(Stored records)
* * * * * * *
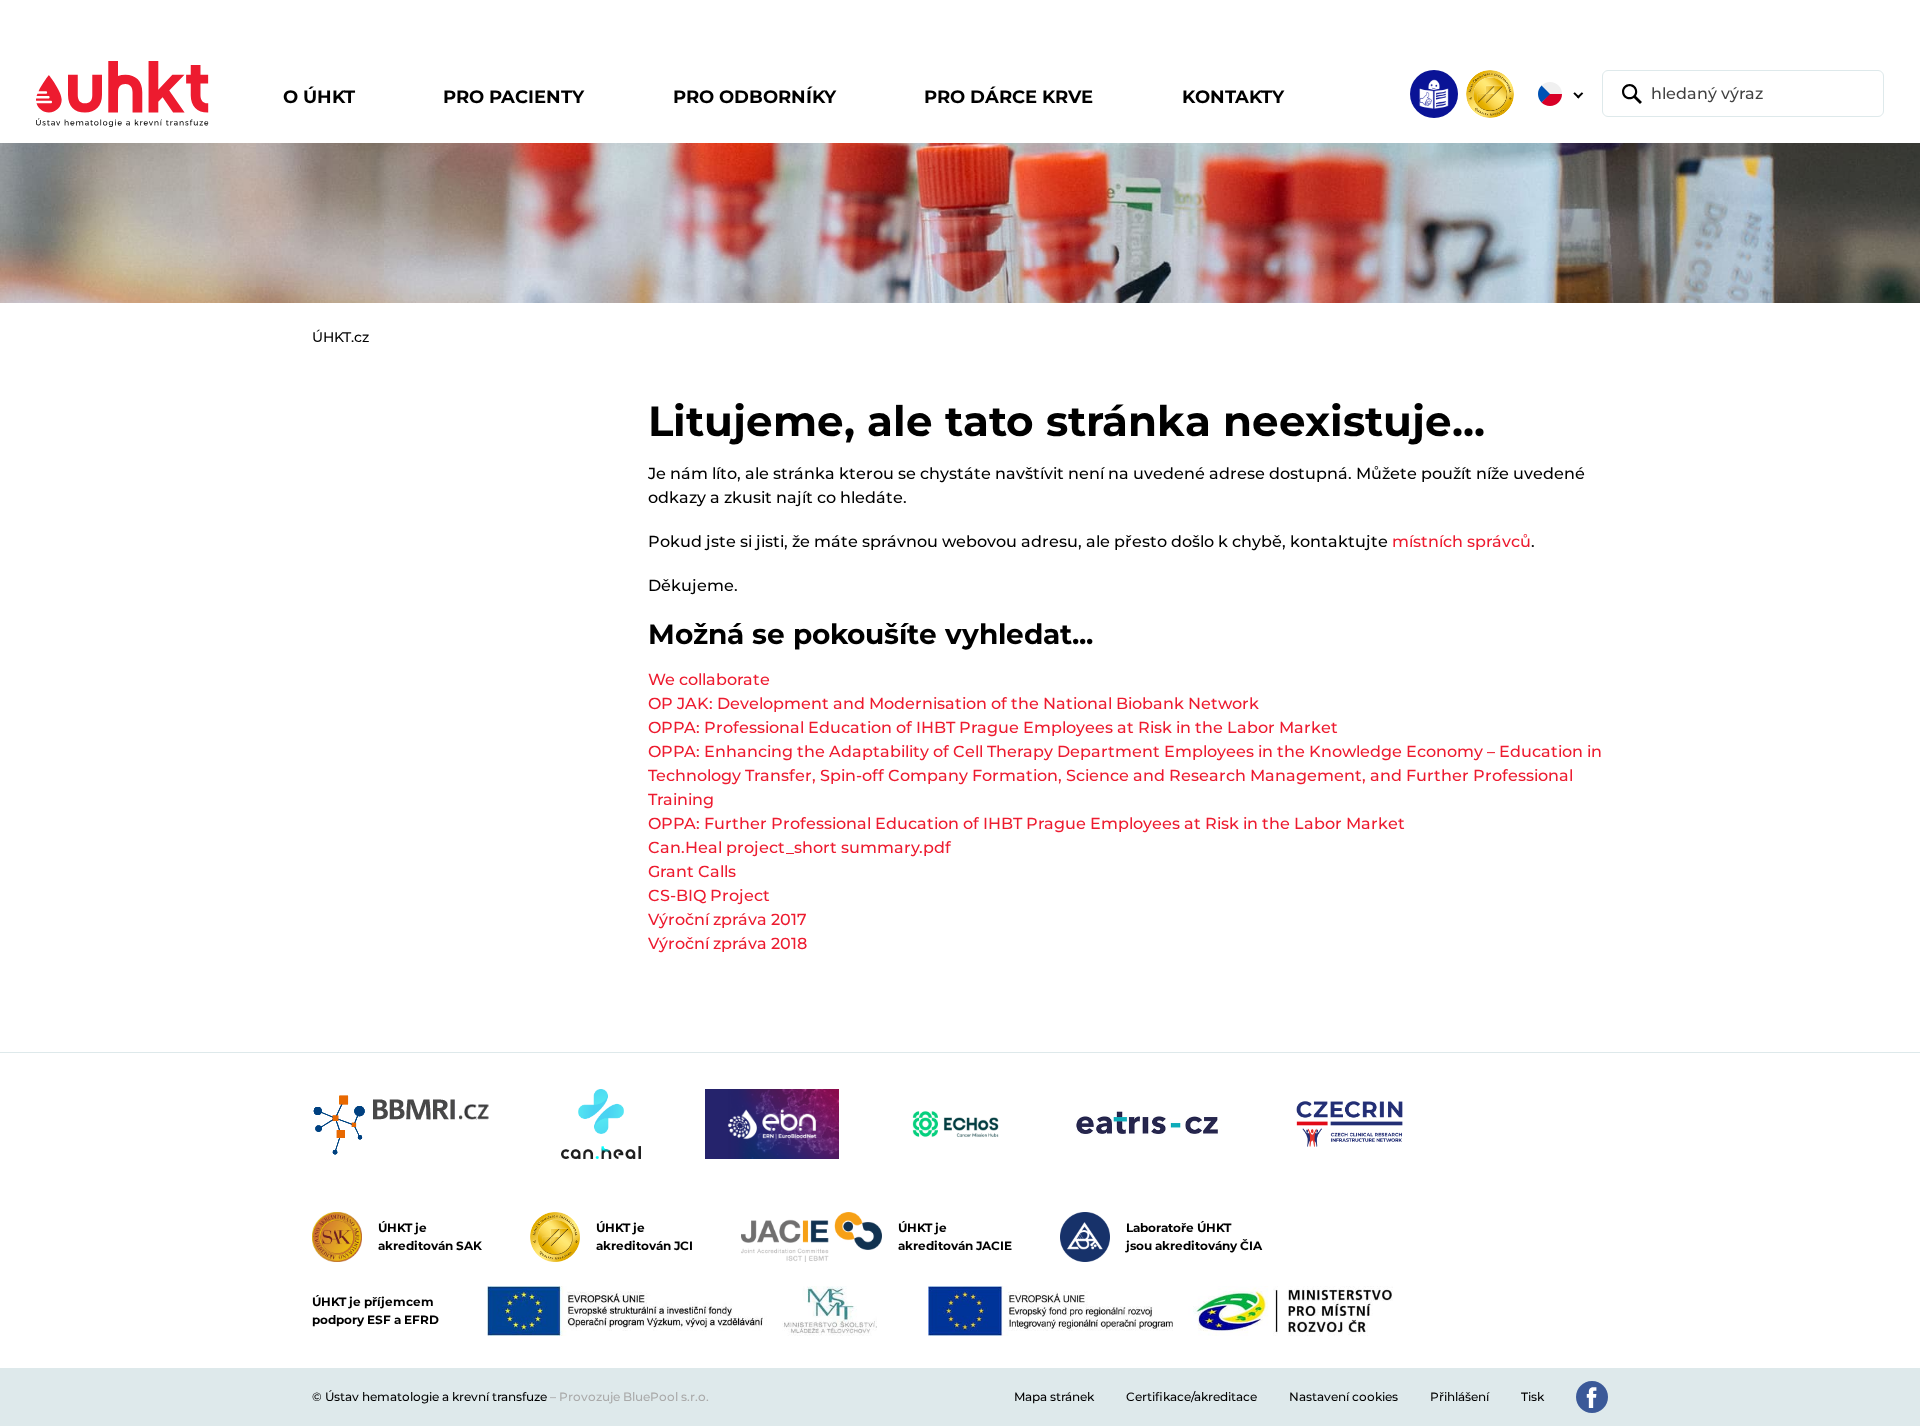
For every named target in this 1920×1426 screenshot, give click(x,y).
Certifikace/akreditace (1191, 1396)
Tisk (1532, 1396)
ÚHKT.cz (340, 337)
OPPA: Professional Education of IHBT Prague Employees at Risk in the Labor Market (993, 727)
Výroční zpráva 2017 (727, 919)
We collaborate (709, 679)
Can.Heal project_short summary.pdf (799, 847)
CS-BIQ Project (709, 895)
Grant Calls (692, 871)
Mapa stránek (1054, 1396)
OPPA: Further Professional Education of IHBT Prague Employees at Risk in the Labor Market (1026, 823)
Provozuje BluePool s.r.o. (634, 1396)
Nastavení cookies (1343, 1396)
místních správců (1461, 541)
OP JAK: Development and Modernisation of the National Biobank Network (953, 703)
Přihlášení (1459, 1396)
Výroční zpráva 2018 (727, 943)
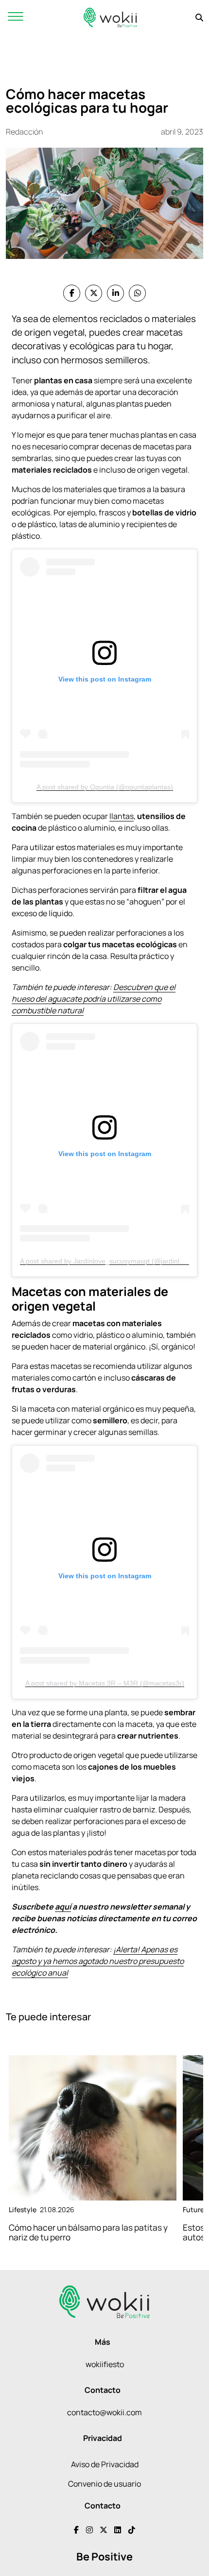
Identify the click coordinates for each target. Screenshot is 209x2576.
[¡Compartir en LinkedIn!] (115, 293)
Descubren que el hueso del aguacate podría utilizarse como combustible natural (93, 999)
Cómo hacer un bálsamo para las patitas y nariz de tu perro (88, 2232)
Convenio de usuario (104, 2483)
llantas (121, 816)
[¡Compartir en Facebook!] (71, 293)
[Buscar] (199, 17)
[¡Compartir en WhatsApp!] (137, 293)
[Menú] (15, 17)
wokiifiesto (105, 2364)
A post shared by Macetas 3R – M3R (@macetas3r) (104, 1683)
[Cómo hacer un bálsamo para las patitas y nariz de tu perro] (92, 2128)
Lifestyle (22, 2209)
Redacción (24, 131)
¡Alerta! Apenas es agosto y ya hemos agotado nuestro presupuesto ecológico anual (98, 1961)
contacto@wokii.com (104, 2412)
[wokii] (110, 17)
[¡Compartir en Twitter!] (93, 293)
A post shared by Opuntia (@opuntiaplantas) (104, 787)
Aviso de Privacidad (105, 2464)
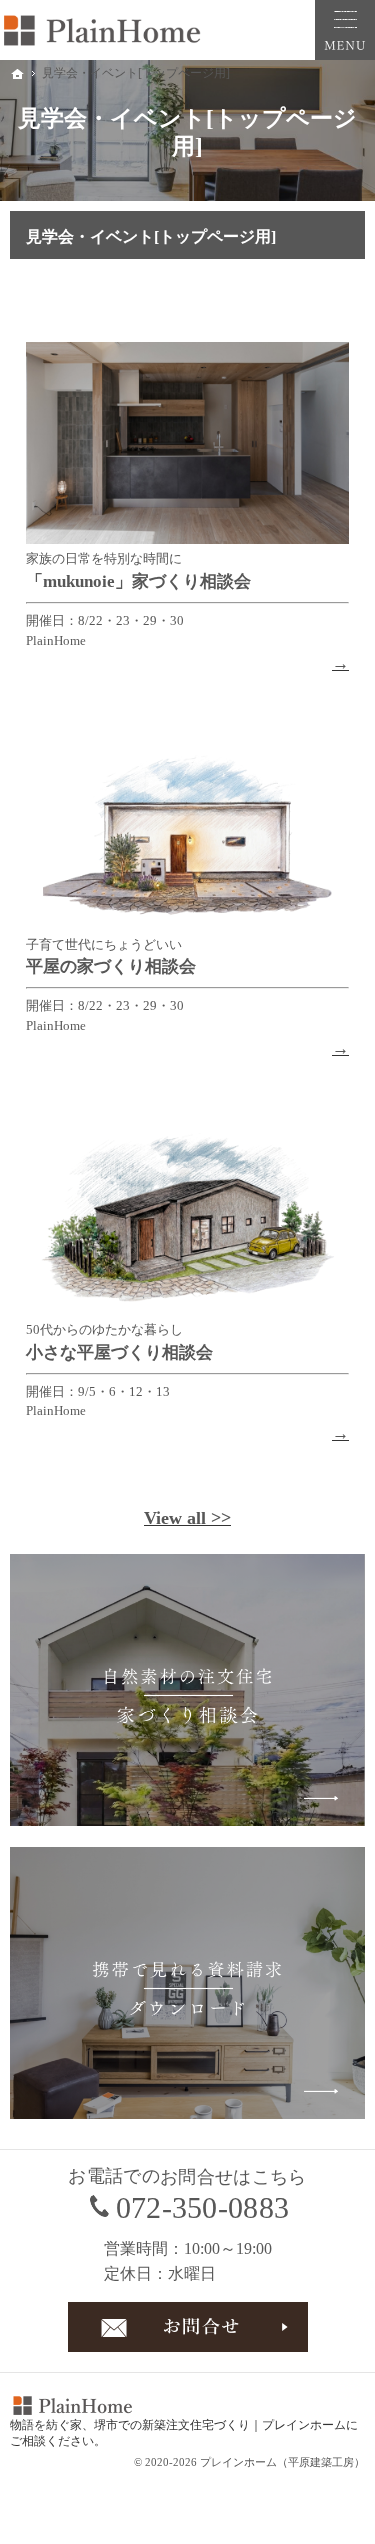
* * * * * * *
Repeat every entry exactly. Do not include the pictures.

▸ **Reply to the exercise**
For every named target in this 1920×1426 screenshot, give click(x,y).
Certifikace/akreditace (1191, 1396)
Tisk (1532, 1396)
ÚHKT.cz (340, 337)
OPPA: Professional Education of IHBT Prague Employees at Risk in the Labor Market (993, 727)
Výroční zpráva 2017 (727, 919)
We collaborate (709, 679)
Can.Heal project_short summary.pdf (799, 847)
CS-BIQ Project (709, 895)
Grant Calls (692, 871)
Mapa stránek (1054, 1396)
OPPA: Further Professional Education of IHBT Prague Employees at Risk in the Labor Market (1026, 823)
Provozuje BluePool s.r.o. (634, 1396)
Nastavení cookies (1343, 1396)
místních správců (1461, 541)
OP JAK: Development and Modernisation of the National Biobank Network (953, 703)
Přihlášení (1459, 1396)
Výroční zpráva 2018 (727, 943)
Identify the click coordinates for each target. Screenshot is 209x2576.
[¡Compartir en LinkedIn!] (115, 293)
Descubren que el hueso del aguacate podría utilizarse como combustible natural (93, 999)
Cómo hacer un bálsamo para las patitas y nariz de tu perro (88, 2232)
Convenio de usuario (104, 2483)
llantas (121, 816)
[¡Compartir en Facebook!] (71, 293)
[Buscar] (199, 17)
[¡Compartir en WhatsApp!] (137, 293)
[Menú] (15, 17)
wokiifiesto (105, 2364)
A post shared by Macetas 3R – M3R (@macetas3r) (104, 1683)
[Cómo hacer un bálsamo para las patitas y nariz de tu perro] (92, 2128)
Lifestyle (22, 2209)
Redacción (24, 131)
¡Alerta! Apenas es agosto y ya hemos agotado nuestro presupuesto ecológico anual (98, 1961)
contacto@wokii.com (104, 2412)
[wokii] (110, 17)
[¡Compartir en Twitter!] (93, 293)
A post shared by Opuntia (@opuntiaplantas) (104, 787)
Aviso de Privacidad (105, 2464)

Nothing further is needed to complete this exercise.